Estimated Project Duration (D)

= FP^J (months)

The ideal project duration given the ideal number of resources for the project.

Development Resources (R)

= FP^2*J/27 (persons)

The ideal number of full-time project-persons to complete the project.

Total development effort (Effort)

= D * R (person-months)

Average Productivity (P)

= LOC/Effort (lines-of-code per person-month)

Below is an example of applying this model to an example project:

Development Estimate Model
Factor	Units	Formula	Example Project
Tuning Factor	dim	J	0.4
Lines of Code	LOC	LOC	75000
LOC/FP	LOC/FP	LOC-per-FP	54
Function Points	FP	FP	1389
Estimated project duration	months	FP^J	18
Development resources	persons	*FP^2J/27**	12
Total development effort	person-months	*FP^3J/27**	219
Average productivity	LOC/person-month	*27FP^(1-3J)*	343

The graphs below shows the project effort and productivity plotted for various sizes of project. As would be expected we can see the productivity falling off as project size increase (see Mythical Man Month)

Tracking Model

The Tracking Model recognizes that the assumptions in the original estimate might not apply in practice. For example the number of resources assigned to the project might change, or the scope decreases or, more likely, increases. Thus the tracking model uses known measurements of the project such as code produced to date, resources actually assigned, and current total project size to calculate what the progress to date should be and to predict into the future the revised project completion.

Estimated Scope (LOC)

Estimated size for the project (lines-of-code). This is the estimate at the beginning of the project because scope creep and scrope additions will inevitably occur.

Scope Creep (Creep)

Percent change month-on-month of the project scope (%). This requires careful measurement because, as has been shown elsewhere, projects can only tolerate a small amount of scope creep before they become ‘runaways’.

Estimated Scope including creep (ELOC)

= LOC * (1+Creep) + Any additional scope

Estimated Scope (EFP)

= ELOC / LOC-per-FP

Project Duration (D)

Duration of project, measured from the original project start, assuming optimal resource allocation, no scope creep, and sustained productivity

= EFP^J

Required Project Resources (R)

Resources that should be allocated to the project for the duration

= EFP^2*J/27

Actual Project Resources (AR)

Actual person-month assigned to the project for the period.

Estimated productivity (P)

Estimated lines-of-code per assigned person-month. Note that productivity reduces as the assigned resources increase (see Mythical Nan Month)
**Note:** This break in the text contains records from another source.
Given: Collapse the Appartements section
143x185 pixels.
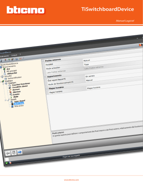Looking at the screenshot, I should [45, 77].
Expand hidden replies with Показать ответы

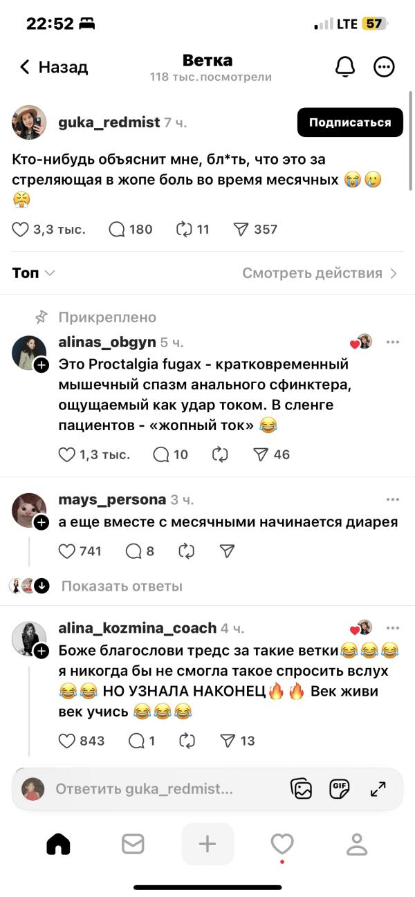[122, 586]
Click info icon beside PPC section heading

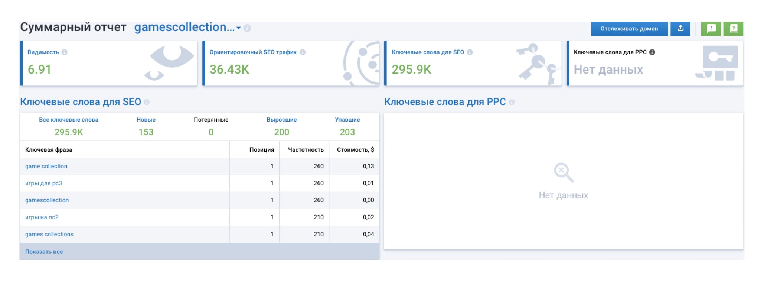[x=512, y=102]

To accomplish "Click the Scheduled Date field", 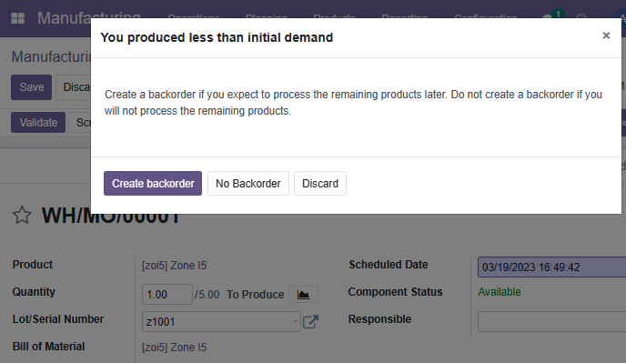I will pos(551,267).
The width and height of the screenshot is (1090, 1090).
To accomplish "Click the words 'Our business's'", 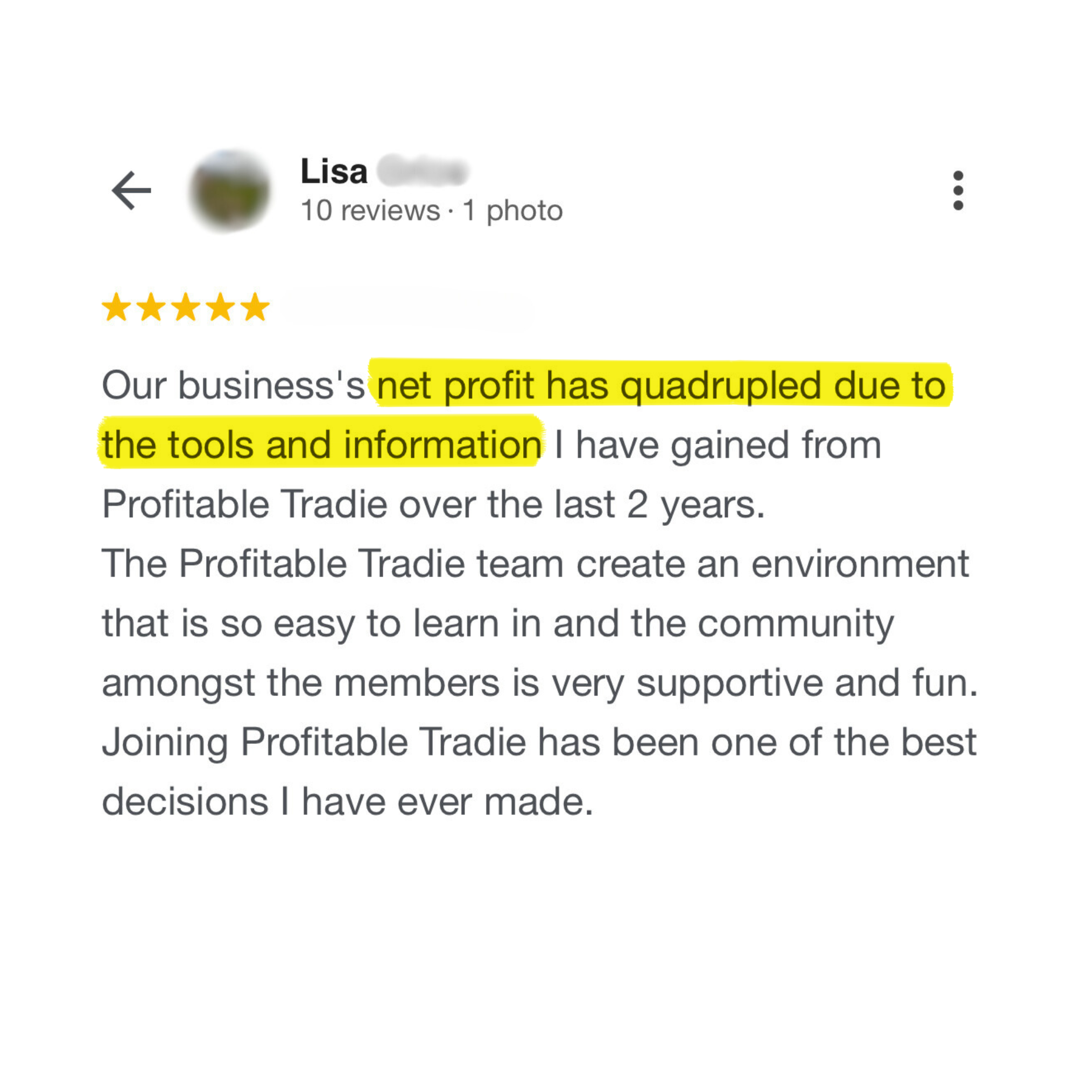I will click(234, 385).
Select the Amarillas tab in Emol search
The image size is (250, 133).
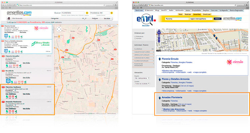coord(197,15)
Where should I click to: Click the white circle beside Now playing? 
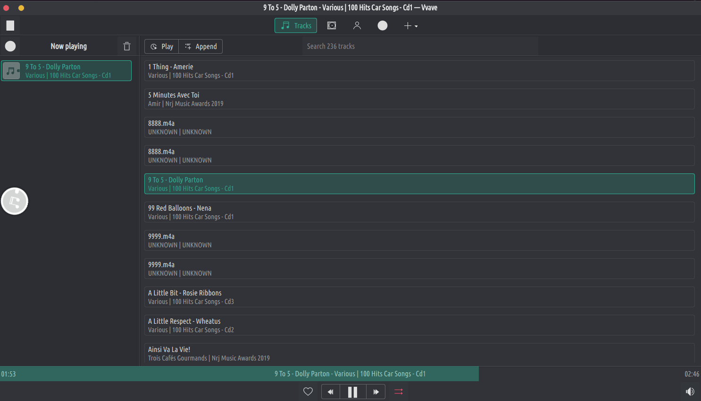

= ELOC*27*(27*AR)^{(1-3*J)/(2*J)}

Estimated Production (PR)

Estimated lines-of-code produced in period based on assigned resources and estimated productivity.

= P * AR

Accumulated lines-of-code (ALOC)

Accumulated lines of code to-date based on assigned resources and estimated productivity.

Remaining Scope

Estimated scope less estimated accumulated code

= ELOC – ALOC

Accumulated Cost (AC)

Cost of actual resources assigned based on annual rate.

Cost per Line-of-code

A metric indicating how much each line-of-code is costing

= Accumulated Cost / Accumulated lines-of-code

Agile Productivity Ratio

The promise of Agile/SCRUM is that productivity will increase as large teams as split into Scrum teams. As indicated before, productivity reduces as team size increases. This is the ratio of the productivity of a single team versus multiple Scrum teams with the same total resources.

Allowable scope change

Scope creep is a project killer. If each month the project scope is allowed to increase, then the project size will increase. If the project size increases, then duration and number of project resources follow. As project resources increase then productivity will reduce, further decreasing project duration. As project duration increases, then more scope changes can accumulate, further increasing project duration, and so on. The tipping point when the project becomes a runaway has been determined and is calculated as follows:

= 1/EFP^J

The graphs below show the results from a typical project. We see the project scope increasing (scope-creep), resulting in more resources being pulled in to tackle the retreating deadline. Note that without scope creep the project would have completed in month 23 even with the same assigned resource profile. This signals the hidden dangers of even mild scope-creep.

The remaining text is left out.